[EXERCISE REQUIREMENTS] Where does the word "agent" occur in the data below? Copy each line that holds it.

[INPUT]
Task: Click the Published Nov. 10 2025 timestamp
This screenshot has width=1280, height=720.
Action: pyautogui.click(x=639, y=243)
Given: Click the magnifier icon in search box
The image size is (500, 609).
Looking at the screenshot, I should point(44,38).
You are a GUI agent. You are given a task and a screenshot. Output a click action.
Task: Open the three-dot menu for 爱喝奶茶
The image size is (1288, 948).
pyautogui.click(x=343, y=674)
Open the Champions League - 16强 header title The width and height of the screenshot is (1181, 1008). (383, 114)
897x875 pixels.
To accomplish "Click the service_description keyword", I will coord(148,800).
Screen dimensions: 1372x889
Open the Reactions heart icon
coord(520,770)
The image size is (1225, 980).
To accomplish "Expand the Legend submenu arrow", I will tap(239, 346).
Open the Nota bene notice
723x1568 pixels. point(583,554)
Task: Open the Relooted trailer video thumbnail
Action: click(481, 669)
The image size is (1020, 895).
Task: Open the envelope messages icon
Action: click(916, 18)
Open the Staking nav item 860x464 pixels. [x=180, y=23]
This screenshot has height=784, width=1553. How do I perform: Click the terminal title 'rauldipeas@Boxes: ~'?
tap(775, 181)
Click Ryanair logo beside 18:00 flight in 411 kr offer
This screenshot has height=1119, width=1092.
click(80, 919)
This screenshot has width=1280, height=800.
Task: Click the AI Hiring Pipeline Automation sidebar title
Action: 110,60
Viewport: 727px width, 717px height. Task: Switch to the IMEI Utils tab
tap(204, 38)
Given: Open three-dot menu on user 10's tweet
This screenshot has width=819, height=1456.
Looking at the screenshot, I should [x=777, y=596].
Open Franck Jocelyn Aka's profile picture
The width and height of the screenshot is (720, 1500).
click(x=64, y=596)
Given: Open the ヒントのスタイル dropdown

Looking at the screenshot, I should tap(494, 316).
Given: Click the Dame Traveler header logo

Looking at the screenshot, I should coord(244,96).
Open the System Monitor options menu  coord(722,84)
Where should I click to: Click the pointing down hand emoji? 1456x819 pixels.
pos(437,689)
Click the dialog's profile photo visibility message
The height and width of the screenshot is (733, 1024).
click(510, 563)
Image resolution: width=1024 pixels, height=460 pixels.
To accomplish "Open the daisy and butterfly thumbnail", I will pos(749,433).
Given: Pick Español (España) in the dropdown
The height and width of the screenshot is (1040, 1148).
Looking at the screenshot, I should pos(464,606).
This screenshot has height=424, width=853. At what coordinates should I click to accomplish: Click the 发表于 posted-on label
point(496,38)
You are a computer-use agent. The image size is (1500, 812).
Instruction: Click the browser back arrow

[TASK OUTPUT]
You are a GUI agent. You are given a task and a screenshot. Output a click action.
You are a computer-use agent. The image size is (1500, 812).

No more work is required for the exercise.